As they traveled along the road, they came to some water and the eunuch said, “Look, here is water. What can stand in the way of my being baptized?” And nothing can stand in the way, as Philip baptized him immediately.

It is the questions—Who was I to think that I could stand in God’s way? What can I do to be saved? What can stand in the way of my being baptized?—it is the questions that define what becomes possible in the post-Easter world. And the answer is anything—with God all things are possible. Strangers become friends, outsiders become members of the household of God, and anyone who calls on the name of the Lord can be saved.

I’m still thinking about Peter’s trance, and the extent to which he entered that altered state to see a vision of a new world. In a world without sirens and horns, blaring televisions or electronic dance music, maybe you needed a trance to move from a relatively quiet world to a place where the Spirit could speak. For us it might be simpler, maybe just some silent prayer to open ourselves to the Spirit. And what would we hope to hear, what vision might we see?

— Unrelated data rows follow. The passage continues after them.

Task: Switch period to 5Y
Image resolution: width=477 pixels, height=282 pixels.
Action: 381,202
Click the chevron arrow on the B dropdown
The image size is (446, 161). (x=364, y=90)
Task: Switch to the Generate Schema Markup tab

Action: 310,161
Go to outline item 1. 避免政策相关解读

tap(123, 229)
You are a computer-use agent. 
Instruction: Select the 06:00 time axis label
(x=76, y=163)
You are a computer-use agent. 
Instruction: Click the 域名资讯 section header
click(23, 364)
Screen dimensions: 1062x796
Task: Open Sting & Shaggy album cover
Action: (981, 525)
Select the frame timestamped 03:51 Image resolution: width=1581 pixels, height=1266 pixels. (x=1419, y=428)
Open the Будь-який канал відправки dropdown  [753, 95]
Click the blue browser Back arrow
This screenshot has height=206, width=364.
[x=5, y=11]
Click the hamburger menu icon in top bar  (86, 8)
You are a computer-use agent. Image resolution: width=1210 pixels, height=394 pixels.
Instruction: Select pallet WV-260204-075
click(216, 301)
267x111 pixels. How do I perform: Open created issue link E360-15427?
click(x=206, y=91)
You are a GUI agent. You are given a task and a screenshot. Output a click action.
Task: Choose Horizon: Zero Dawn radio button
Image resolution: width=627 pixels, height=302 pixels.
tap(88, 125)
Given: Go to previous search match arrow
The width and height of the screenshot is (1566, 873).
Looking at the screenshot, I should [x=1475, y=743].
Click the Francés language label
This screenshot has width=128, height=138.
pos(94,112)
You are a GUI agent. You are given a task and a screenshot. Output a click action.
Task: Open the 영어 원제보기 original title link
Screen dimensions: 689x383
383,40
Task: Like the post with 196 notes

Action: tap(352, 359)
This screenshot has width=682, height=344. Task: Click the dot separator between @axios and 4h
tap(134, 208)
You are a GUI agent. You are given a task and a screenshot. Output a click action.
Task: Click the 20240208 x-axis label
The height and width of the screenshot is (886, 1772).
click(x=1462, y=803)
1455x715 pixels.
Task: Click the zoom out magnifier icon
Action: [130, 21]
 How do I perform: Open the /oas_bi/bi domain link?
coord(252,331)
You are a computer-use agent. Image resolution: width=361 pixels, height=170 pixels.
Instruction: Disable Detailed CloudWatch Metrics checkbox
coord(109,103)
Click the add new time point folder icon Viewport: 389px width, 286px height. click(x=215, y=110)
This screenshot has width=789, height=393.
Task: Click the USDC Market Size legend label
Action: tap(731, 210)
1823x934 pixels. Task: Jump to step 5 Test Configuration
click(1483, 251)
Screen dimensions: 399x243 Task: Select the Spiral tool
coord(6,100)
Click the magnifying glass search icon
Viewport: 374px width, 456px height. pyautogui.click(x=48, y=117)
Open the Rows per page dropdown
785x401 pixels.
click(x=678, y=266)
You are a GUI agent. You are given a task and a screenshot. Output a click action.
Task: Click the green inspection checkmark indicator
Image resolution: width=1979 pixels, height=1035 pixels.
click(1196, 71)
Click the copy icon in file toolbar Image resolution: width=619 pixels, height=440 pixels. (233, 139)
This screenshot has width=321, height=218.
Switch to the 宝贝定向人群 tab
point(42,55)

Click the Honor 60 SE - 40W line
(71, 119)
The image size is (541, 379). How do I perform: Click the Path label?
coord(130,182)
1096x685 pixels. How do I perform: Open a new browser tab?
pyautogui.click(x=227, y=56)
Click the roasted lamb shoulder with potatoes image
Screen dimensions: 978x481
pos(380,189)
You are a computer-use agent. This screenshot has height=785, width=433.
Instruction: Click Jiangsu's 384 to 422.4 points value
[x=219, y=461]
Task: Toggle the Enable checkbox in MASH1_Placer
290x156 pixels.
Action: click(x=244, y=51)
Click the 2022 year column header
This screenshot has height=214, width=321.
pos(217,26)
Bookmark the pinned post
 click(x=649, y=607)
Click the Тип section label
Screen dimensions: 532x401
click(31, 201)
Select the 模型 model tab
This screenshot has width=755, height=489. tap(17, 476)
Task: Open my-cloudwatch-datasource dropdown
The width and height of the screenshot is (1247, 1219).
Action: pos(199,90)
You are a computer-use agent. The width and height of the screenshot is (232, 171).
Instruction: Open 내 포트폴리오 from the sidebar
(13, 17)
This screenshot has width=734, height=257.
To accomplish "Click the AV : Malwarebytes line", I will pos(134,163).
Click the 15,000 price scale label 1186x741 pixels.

Like Acts—the other time the church was confronted by so much confusion and indifference—it may be a glimpse of what God is already doing around us. Strangers become friends, outsiders become members of the household of God, and anyone who calls on the name of the Lord can be saved. Amen.

*http://www.fouroverfour.jukely.com/culture/electronic-music-genres/
**Festival of Homiletics, 2019, Minneapolis.